Though they didn’t always get the answers they wanted on issues from anti-Israel incitement to Palestinian Authority elections to Iran, those involved said the meetings provided an important opportunity to air their views and understand the positions of their interlocutors.

“There definitely has been, for many of these countries, positive movement over the last year as a result of these meetings,” said Amy Goldstein, director of U.N. affairs for B’nai B’rith International. “Many of these countries value these meetings and their access to the American Jewish community.”

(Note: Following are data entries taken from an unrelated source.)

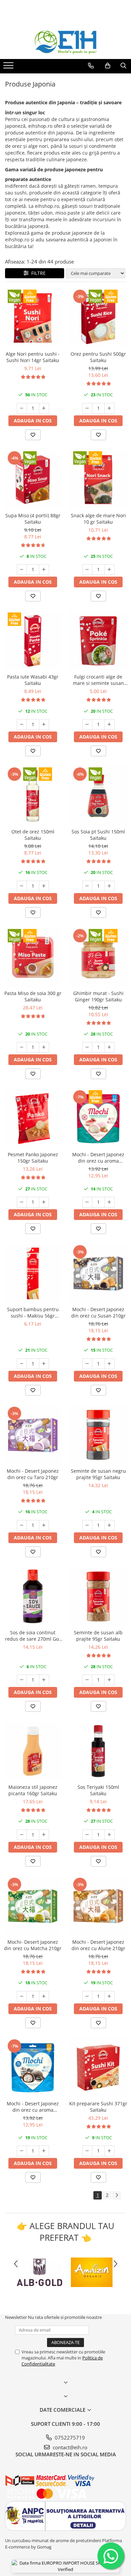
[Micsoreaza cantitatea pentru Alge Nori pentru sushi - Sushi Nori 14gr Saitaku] (22, 408)
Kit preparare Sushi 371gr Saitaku (98, 2106)
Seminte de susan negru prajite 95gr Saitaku (98, 1474)
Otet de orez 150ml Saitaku (32, 834)
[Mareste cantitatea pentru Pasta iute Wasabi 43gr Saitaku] (44, 724)
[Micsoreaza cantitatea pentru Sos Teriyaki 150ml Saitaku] (87, 1834)
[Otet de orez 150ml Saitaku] (32, 795)
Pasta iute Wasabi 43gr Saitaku (32, 680)
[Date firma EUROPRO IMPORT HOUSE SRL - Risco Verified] (65, 2566)
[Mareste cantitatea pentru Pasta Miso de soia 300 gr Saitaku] (44, 1047)
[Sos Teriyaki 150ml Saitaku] (98, 1751)
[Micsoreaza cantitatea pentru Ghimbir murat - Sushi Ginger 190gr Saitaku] (87, 1047)
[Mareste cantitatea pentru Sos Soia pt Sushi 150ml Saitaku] (109, 886)
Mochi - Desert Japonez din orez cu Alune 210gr (98, 1945)
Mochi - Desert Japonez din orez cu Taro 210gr (33, 1474)
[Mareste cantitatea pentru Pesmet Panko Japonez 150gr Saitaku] (44, 1202)
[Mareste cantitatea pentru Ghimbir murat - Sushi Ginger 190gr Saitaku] (109, 1047)
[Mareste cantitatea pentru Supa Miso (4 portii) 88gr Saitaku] (44, 569)
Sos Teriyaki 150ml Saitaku (98, 1790)
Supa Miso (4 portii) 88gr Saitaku (32, 518)
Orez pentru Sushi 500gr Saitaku (98, 357)
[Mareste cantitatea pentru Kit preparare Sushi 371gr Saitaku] (109, 2151)
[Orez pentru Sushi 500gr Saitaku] (98, 318)
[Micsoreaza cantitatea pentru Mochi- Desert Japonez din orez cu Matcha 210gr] (22, 1996)
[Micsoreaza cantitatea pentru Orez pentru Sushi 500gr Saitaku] (87, 408)
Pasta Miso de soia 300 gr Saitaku (32, 996)
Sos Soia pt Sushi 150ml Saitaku (98, 834)
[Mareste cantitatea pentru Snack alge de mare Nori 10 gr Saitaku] (109, 569)
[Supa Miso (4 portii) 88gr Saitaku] (32, 479)
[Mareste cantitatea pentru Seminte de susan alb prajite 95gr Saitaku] (109, 1680)
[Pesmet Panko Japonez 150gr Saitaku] (32, 1118)
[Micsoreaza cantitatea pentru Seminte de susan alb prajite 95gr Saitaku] (87, 1680)
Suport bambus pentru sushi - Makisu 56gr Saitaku (33, 1312)
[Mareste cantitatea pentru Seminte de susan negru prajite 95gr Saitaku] (109, 1525)
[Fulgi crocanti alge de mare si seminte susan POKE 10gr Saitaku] (98, 640)
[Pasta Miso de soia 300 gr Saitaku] (32, 957)
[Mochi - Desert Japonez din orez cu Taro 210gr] (32, 1435)
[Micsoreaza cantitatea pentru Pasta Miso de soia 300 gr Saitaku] (22, 1047)
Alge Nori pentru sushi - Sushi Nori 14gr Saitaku (33, 357)
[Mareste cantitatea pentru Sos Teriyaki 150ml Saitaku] (109, 1834)
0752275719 (69, 2437)
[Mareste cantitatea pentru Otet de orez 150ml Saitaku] (44, 886)
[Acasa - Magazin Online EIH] (65, 42)
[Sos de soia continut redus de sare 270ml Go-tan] (32, 1596)
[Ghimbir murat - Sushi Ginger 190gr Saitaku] (98, 957)
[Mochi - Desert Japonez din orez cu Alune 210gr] (98, 1906)
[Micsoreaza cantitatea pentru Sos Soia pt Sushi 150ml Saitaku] (87, 886)
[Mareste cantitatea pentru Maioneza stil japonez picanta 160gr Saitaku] (44, 1834)
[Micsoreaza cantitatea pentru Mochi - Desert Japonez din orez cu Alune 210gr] (87, 1996)
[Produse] (9, 67)
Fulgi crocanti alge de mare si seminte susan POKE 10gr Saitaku (98, 680)
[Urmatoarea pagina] (116, 2195)
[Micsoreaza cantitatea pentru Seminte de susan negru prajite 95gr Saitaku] (87, 1525)
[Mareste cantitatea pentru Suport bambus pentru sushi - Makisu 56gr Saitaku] (44, 1363)
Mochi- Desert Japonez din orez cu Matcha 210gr (32, 1945)
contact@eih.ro (69, 2447)
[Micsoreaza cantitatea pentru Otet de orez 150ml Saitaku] (22, 886)
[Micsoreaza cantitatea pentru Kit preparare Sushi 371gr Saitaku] (87, 2151)
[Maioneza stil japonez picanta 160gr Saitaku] (32, 1751)
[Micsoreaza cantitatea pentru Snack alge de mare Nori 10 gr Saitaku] (87, 569)
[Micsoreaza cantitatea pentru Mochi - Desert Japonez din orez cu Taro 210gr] (22, 1525)
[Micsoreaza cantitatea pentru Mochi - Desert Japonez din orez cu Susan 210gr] (87, 1363)
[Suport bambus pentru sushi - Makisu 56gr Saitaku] (32, 1273)
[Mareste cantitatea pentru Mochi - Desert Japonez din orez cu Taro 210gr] (44, 1525)
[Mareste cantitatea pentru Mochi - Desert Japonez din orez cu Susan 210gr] (109, 1363)
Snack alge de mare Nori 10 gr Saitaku (98, 518)
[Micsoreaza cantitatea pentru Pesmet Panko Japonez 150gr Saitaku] (22, 1202)
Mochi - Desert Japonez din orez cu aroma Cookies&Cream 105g (33, 2106)
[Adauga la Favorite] (33, 434)
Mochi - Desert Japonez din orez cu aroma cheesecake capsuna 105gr (98, 1157)
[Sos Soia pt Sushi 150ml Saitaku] (98, 795)
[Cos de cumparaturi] (107, 65)
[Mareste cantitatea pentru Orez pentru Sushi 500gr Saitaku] (109, 408)
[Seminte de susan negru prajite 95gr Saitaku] (98, 1435)
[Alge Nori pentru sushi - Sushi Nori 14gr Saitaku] (32, 318)
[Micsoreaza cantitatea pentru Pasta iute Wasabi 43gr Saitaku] (22, 724)
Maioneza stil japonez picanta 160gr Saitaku (32, 1790)
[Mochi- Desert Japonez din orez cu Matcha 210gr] (32, 1906)
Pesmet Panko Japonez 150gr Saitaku (33, 1157)
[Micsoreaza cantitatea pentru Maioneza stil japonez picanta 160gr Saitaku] (22, 1834)
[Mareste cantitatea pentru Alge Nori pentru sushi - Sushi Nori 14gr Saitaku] (44, 408)
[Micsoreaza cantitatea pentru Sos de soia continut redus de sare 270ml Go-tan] (22, 1680)
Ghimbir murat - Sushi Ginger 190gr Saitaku (98, 996)
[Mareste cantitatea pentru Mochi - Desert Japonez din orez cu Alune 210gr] (109, 1996)
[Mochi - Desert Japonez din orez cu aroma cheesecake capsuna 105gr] (98, 1118)
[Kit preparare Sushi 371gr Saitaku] (98, 2067)
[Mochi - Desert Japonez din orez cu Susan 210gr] (98, 1273)
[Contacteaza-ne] (90, 65)
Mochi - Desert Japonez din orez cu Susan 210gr (98, 1312)
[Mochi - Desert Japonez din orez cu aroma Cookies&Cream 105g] (32, 2067)
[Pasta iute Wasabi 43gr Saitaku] (32, 640)
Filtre (37, 273)
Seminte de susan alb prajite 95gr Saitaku (98, 1635)
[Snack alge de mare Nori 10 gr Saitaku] (98, 479)
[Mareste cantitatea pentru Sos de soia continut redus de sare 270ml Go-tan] (44, 1680)
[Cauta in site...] (123, 65)
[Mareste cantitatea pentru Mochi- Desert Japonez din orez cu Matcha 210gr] (44, 1996)
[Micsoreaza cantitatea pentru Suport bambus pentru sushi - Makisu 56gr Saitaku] (22, 1363)
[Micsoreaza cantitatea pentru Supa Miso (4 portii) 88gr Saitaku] (22, 569)
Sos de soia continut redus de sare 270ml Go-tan (32, 1635)
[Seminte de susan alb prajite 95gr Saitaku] (98, 1596)
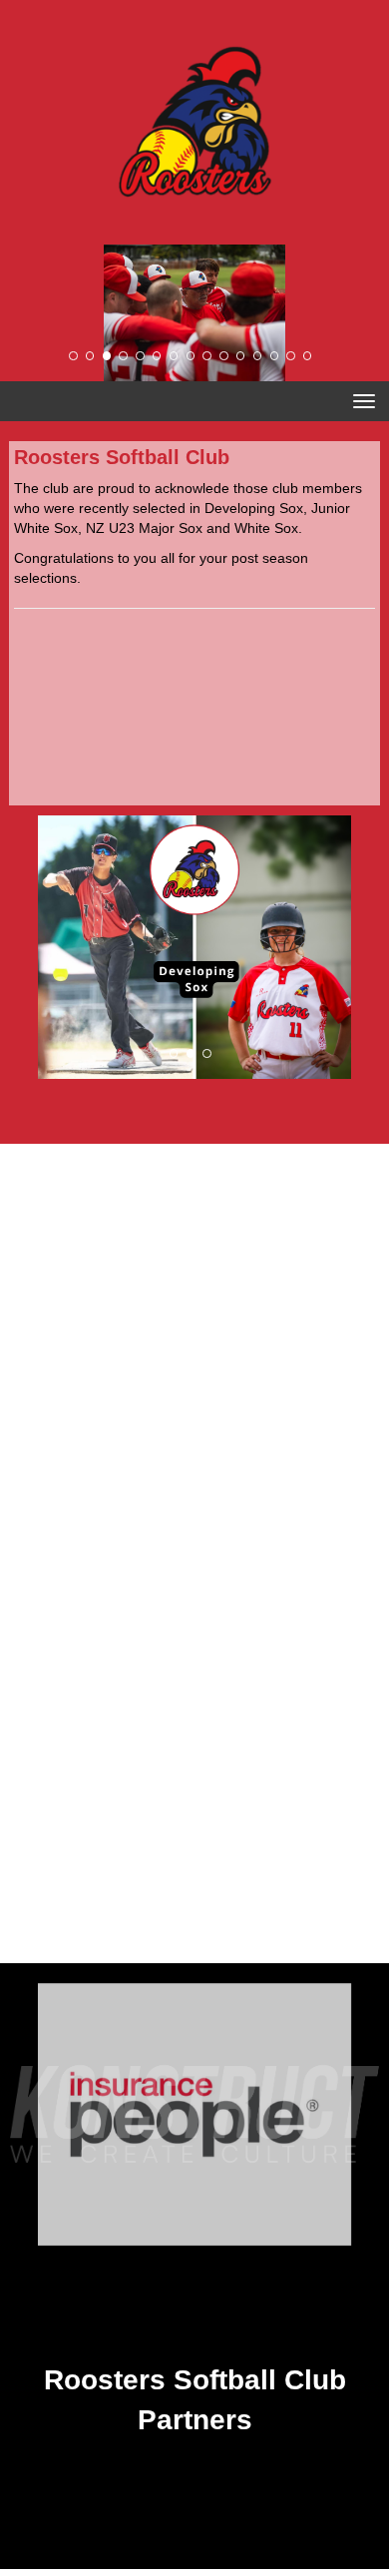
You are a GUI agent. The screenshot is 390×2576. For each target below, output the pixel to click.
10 (223, 355)
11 (240, 355)
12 (257, 355)
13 (274, 355)
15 (307, 355)
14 (290, 355)
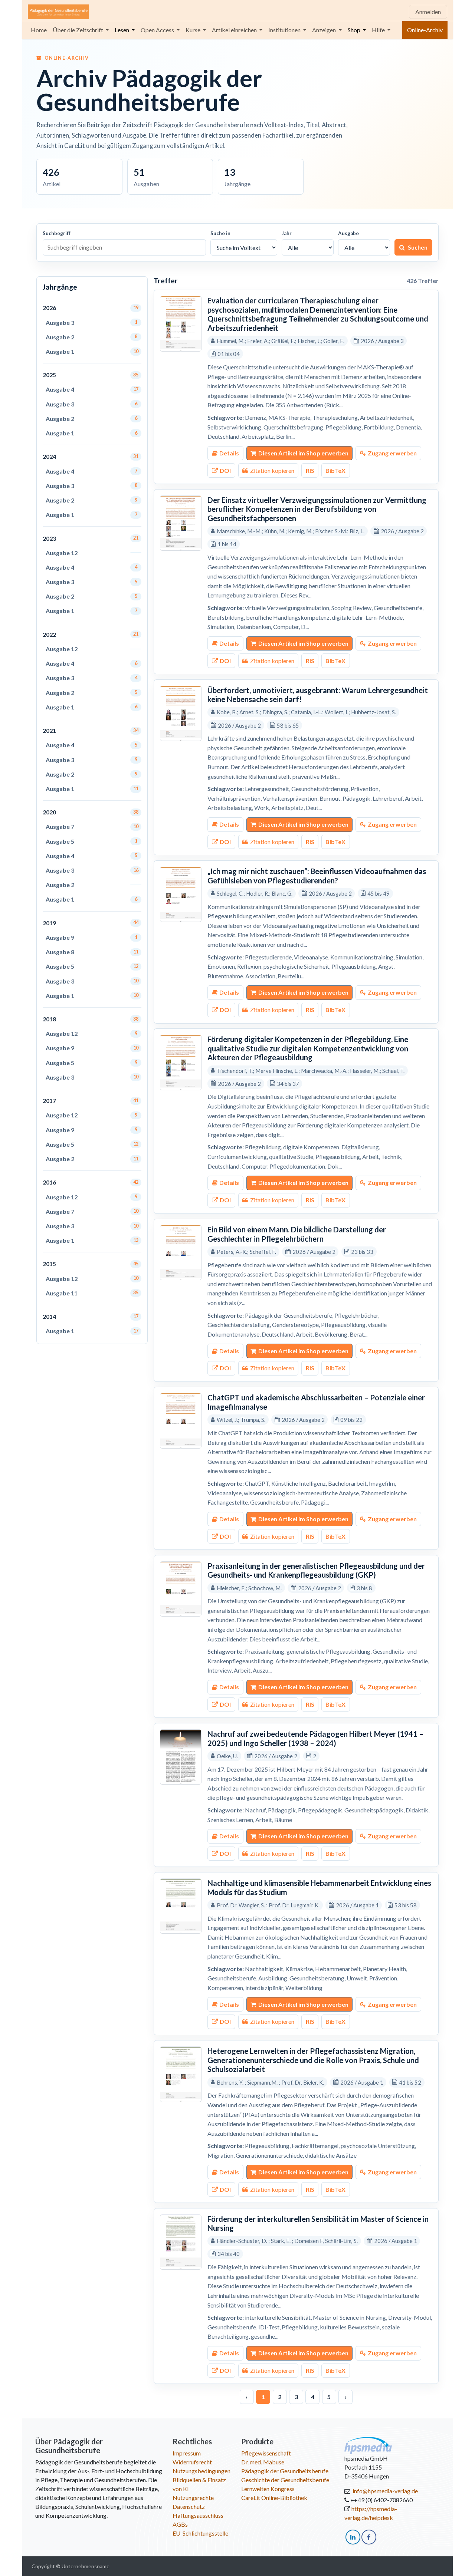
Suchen (418, 247)
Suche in (220, 233)
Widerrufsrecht (192, 2461)
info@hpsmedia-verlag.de (385, 2490)
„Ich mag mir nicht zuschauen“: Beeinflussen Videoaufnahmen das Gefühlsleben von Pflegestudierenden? (316, 876)
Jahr (287, 233)
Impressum (187, 2453)
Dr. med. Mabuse (262, 2461)
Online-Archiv (425, 29)
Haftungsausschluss (198, 2515)
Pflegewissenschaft (266, 2453)
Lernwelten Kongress (268, 2488)
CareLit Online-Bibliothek (274, 2497)
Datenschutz (189, 2506)
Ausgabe (348, 233)
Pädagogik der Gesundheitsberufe (284, 2470)
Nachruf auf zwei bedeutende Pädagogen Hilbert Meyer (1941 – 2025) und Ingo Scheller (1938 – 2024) (315, 1738)
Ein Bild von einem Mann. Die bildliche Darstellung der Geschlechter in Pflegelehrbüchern (296, 1234)
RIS (310, 470)
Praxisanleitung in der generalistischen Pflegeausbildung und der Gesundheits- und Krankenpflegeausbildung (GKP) (316, 1570)
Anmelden (428, 11)
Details (229, 453)
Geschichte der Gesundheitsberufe (285, 2479)
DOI (225, 470)
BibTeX (335, 470)
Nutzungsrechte (193, 2497)
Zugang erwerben (392, 453)
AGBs (180, 2524)
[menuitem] (39, 30)
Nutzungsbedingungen (201, 2470)
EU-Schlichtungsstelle (200, 2533)
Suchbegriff (57, 233)
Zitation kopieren (272, 470)
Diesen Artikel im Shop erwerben (303, 453)
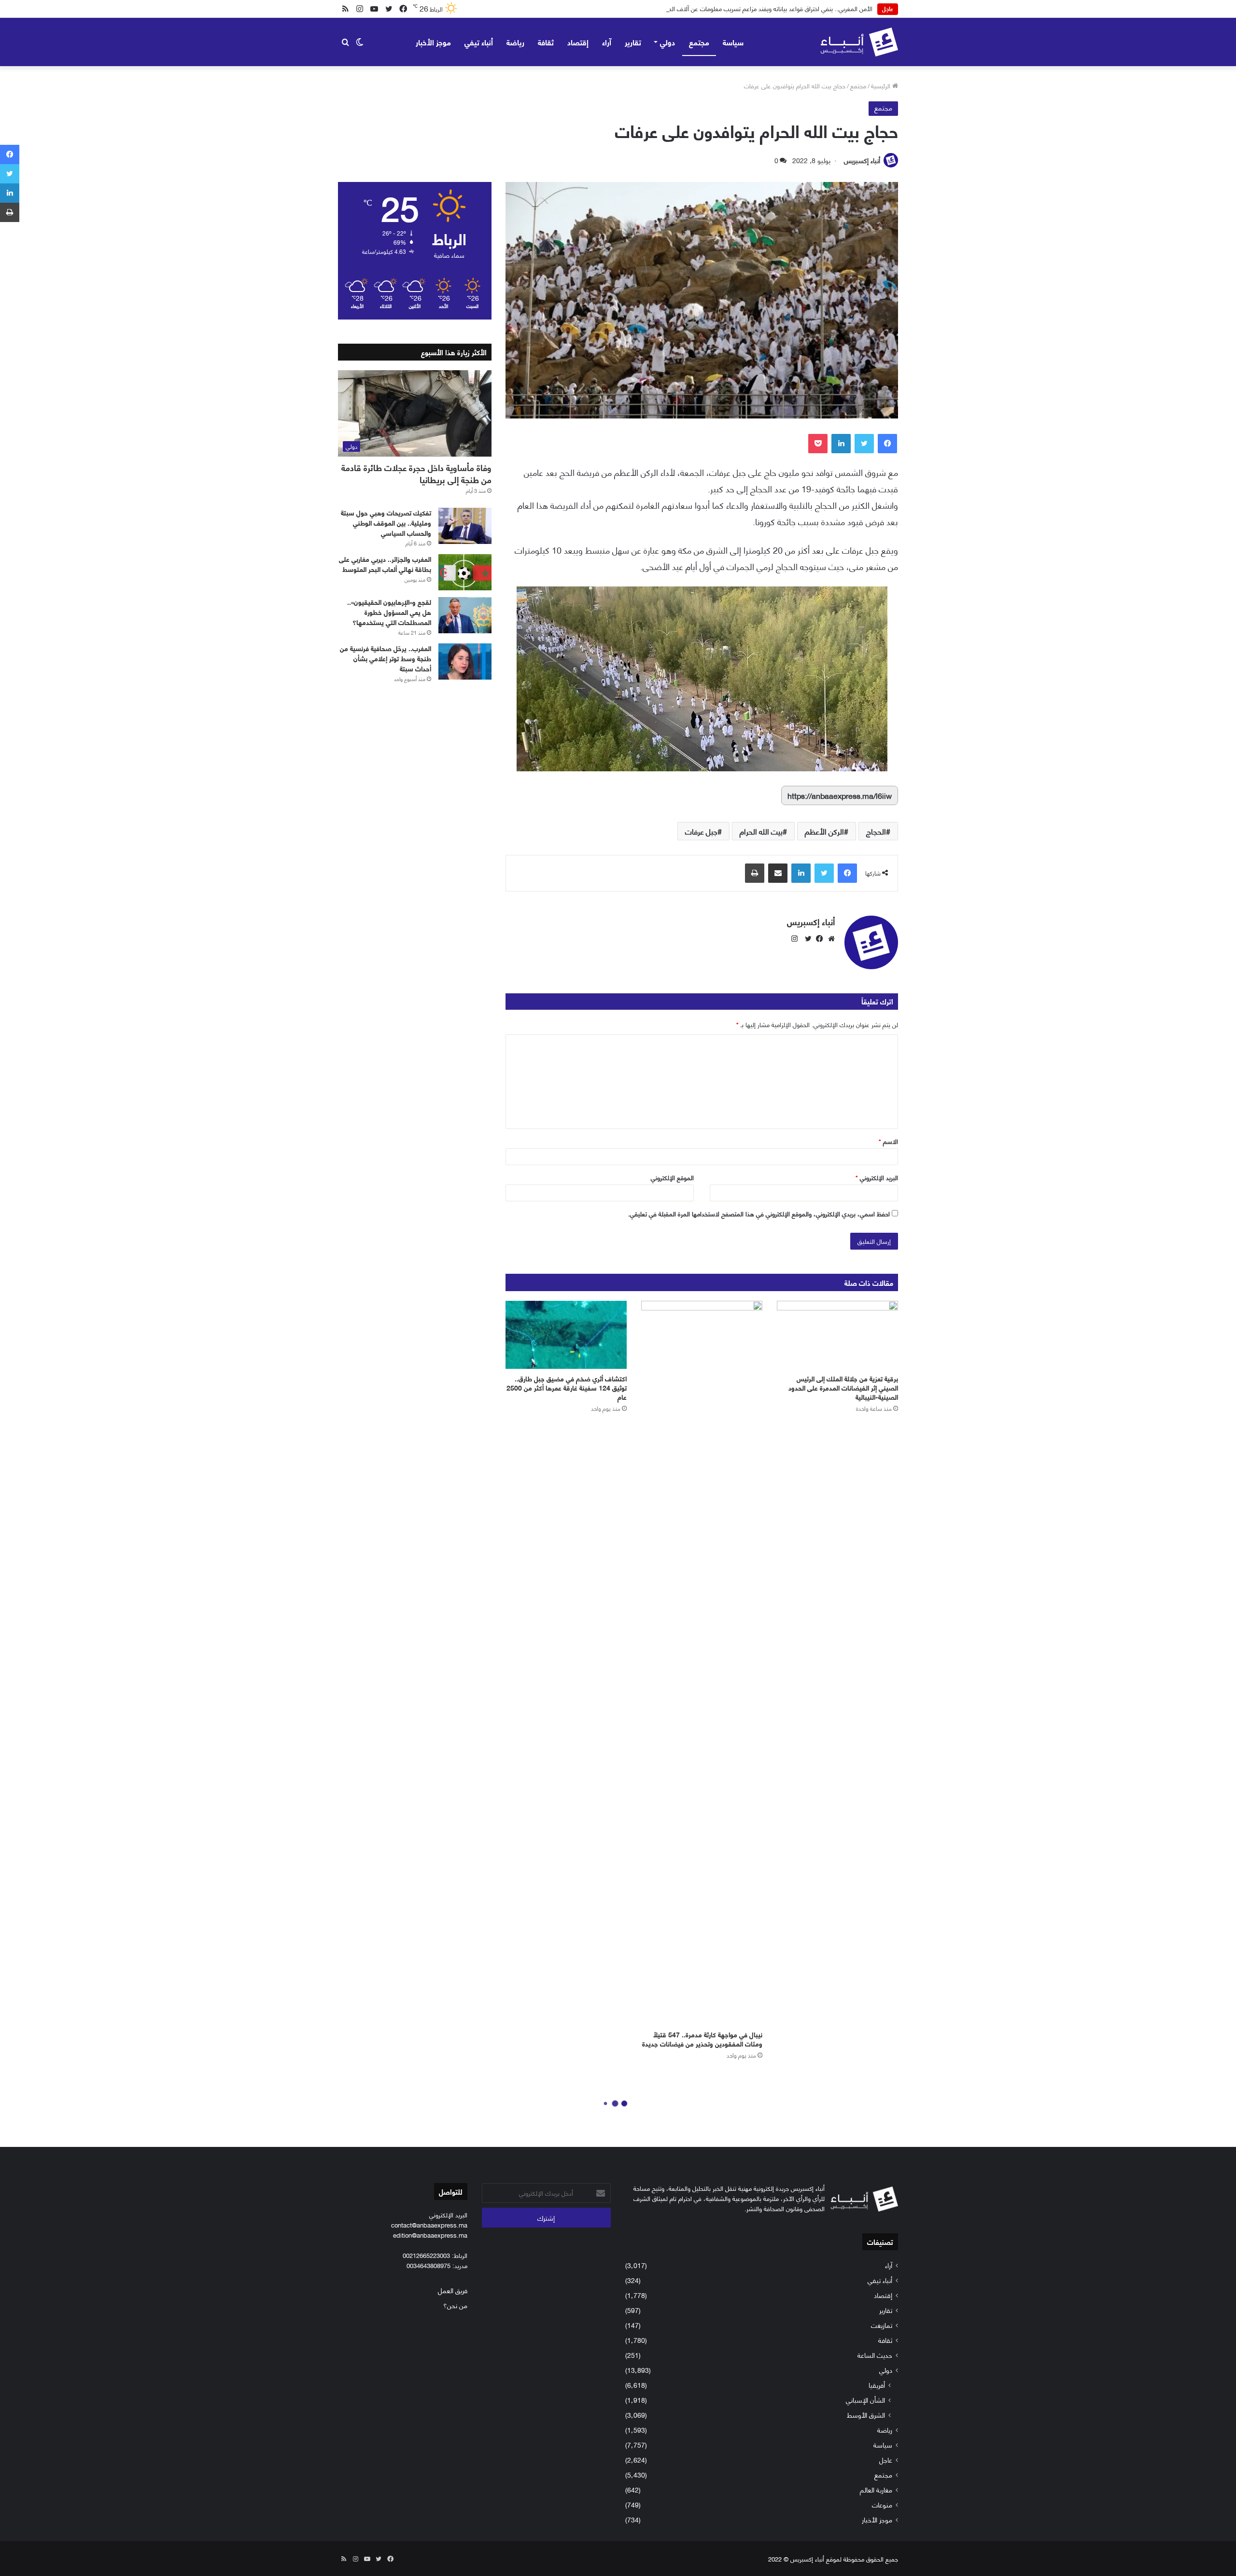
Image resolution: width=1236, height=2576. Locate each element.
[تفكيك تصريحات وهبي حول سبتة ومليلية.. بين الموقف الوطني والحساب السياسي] (465, 526)
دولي (667, 42)
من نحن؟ (455, 2305)
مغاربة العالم (876, 2489)
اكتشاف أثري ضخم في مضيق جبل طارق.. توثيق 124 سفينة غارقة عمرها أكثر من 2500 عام (566, 1387)
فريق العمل (452, 2290)
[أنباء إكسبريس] (859, 42)
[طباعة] (754, 873)
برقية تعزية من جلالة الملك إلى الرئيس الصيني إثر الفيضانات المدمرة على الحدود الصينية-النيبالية (843, 1387)
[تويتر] (864, 443)
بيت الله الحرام (761, 831)
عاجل (885, 2459)
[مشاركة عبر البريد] (777, 873)
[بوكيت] (818, 443)
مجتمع (699, 42)
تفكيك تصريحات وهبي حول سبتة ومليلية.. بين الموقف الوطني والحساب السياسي (386, 522)
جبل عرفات (701, 831)
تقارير (633, 42)
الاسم (888, 1141)
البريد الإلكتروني (877, 1177)
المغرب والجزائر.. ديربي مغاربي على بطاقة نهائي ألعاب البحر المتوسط (385, 564)
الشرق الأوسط (866, 2414)
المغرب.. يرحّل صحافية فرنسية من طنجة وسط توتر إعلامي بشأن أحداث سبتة (385, 658)
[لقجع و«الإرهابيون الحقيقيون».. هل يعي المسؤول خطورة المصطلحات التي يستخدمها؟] (465, 615)
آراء (606, 42)
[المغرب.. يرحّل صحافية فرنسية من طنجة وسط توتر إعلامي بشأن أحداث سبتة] (465, 661)
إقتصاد (578, 42)
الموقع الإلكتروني (672, 1177)
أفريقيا (877, 2385)
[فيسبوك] (887, 443)
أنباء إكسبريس (862, 160)
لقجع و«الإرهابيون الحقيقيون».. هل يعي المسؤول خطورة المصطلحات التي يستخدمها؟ (389, 612)
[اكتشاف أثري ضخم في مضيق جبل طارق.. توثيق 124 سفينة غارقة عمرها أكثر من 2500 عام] (566, 1335)
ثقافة (546, 42)
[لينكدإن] (841, 443)
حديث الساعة (874, 2355)
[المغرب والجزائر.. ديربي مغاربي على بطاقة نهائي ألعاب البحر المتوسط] (465, 572)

Members of the American Jewish Committee had meetings planned with leaders from nearly 70 countries. Among them were about half the members of the Arab League, according to David Harris, the AJCommittee’s executive director.

Other groups who took part in meetings include the American Israel Public Affairs Committee, the anti-Defamation League, the Claims Conference and NCSJ: Advocates on Behalf of Jews in Russia, Ukraine, the Baltic States & Eurasia.

Perhaps the most prominent of the encounters was Musharraf’s address to American Jewish leaders at an event sponsored by the American Jewish Congress’ Council for World Jewry.

Musharraf said Pakistan could not open full diplomatic relations with Israel until the Palestinians had a state, and blamed a significant portion of world terrorism on the Israeli-Palestinian conflict.

But he also praised Sharon for the Gaza pullout and insisted that terrorism “cannot be condoned for any cause.”

His mere presence before a Jewish audience, broadcast on Pakistani television, earned praise from both Jews and Pakistanis who attended Saturday night’s event.

“Pakistan’s coming out of the closet, going from behind-the-scenes contacts to a public event, is an important step and I think it may prompt others to follow suit — over time, not overnight,” Harris said.